The White House says four of the five books that Democrat Obama has to choose from during a nine-day family vacation here are novels.
Obama's reading list -- like the criticism from Republicans for vacationing while the economy is stumbling -- is a rite of the summer.
But his choices ignored the weighty biographies of great Americans typically on a president's reading list.
Obama picked up two of the books on an outing with daughters Sasha and Malia on Friday: "The Bayou Trilogy," a mystery collection by Daniel Woodrell set in Louisiana, and "Rodin's Debutante," a novel by Ward Just with a character who becomes politically conscious after moving to a rough neighborhood on Chicago's south side, echoing Obama's time there as a community organizer before he entered politics.

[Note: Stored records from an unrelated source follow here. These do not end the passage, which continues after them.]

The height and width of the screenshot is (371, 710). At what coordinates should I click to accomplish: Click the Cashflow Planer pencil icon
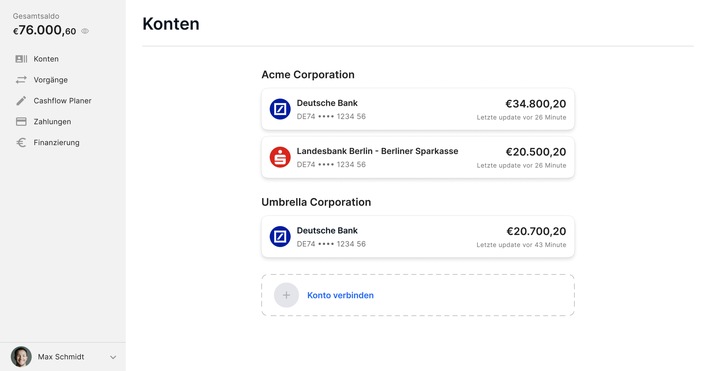21,101
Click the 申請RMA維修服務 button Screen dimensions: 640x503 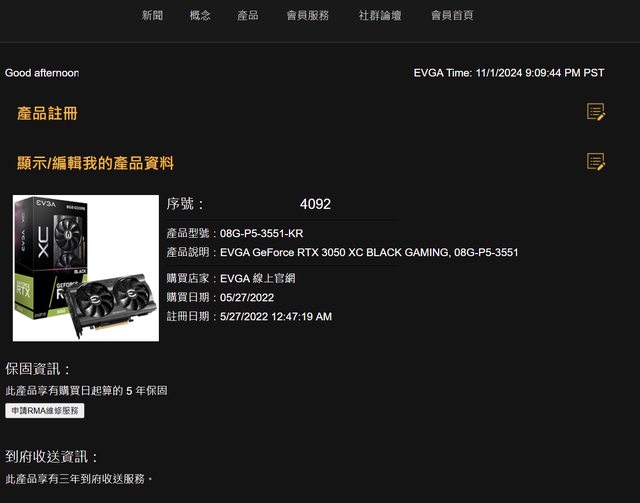45,411
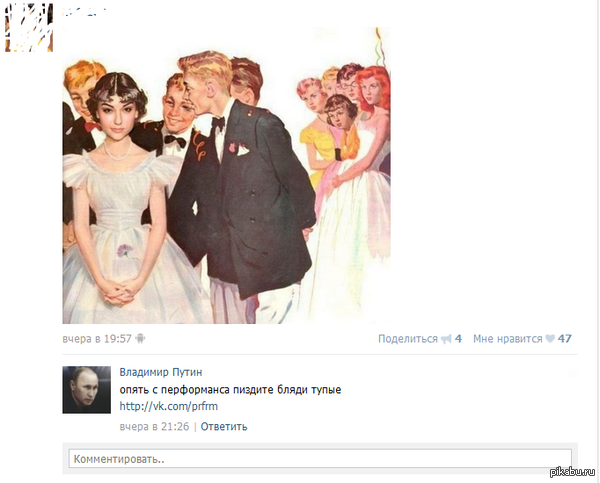Click the heart like icon
The width and height of the screenshot is (600, 483).
tap(550, 339)
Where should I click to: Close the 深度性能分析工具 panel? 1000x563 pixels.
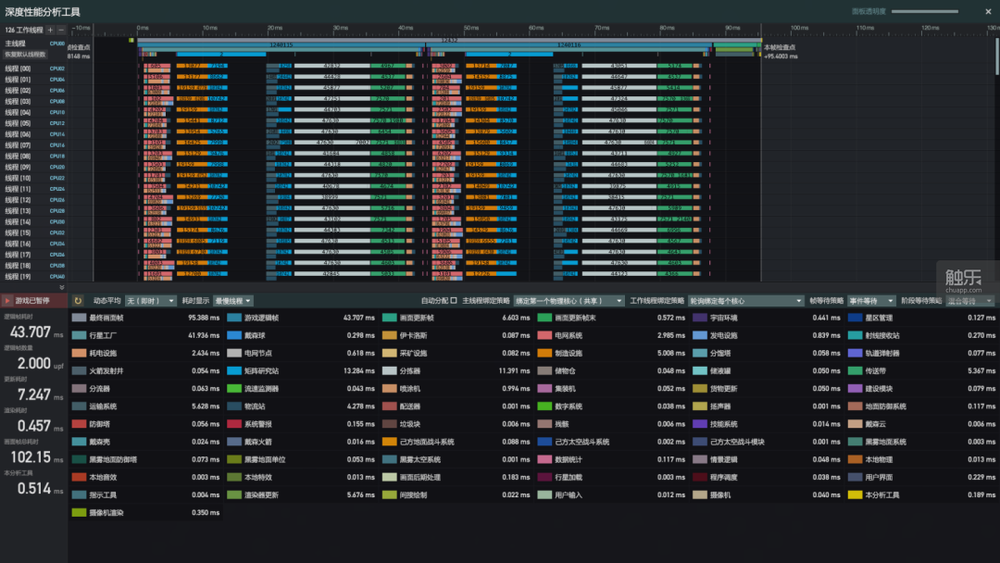pos(989,10)
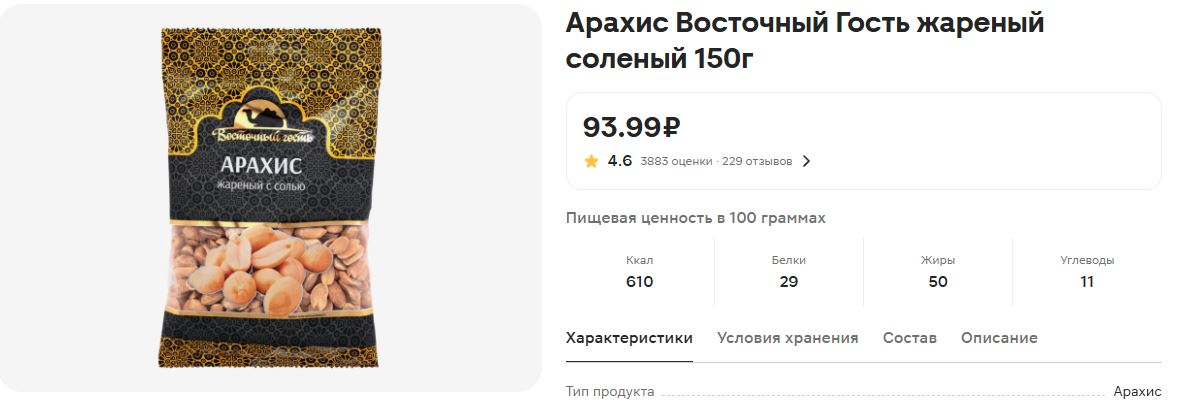Click the yellow rating star icon
This screenshot has width=1198, height=402.
(591, 161)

The president also bought along books: "Cutting for Stone," a novel by Abraham Verghese that traces the lives of two boys who are born joined at the skull in Ethiopia, and "To the End of the Land," a novel by David Grossman of a mother who tries to keep her son alive while he is at war by hiking the length of Israel, hoping that if she cannot be reached to be told of his death, he won't die.
He also brought "The Warmth of Other Suns," by Isabel Wilkerson, the only non-fiction work on the list, which describes America's migration of blacks from the South.
Republican critics have slammed Obama for vacationing for the third consecutive summer on Martha's Vineyard, an upscale island off the Massachusetts coast which was also favored by Democratic presidents John Kennedy and Bill Clinton.
They say vacationing at the scenic island, a stomping ground for movie stars and other wealthy Democratic Party backers in August, shows Obama is out of touch while 14 million Americans are out of work and unemployment is pinned above 9 percent.
The White House says the country does not begrudge Obama some time with his family, but it has been careful to allow no pictures so far of him at play on the golf course.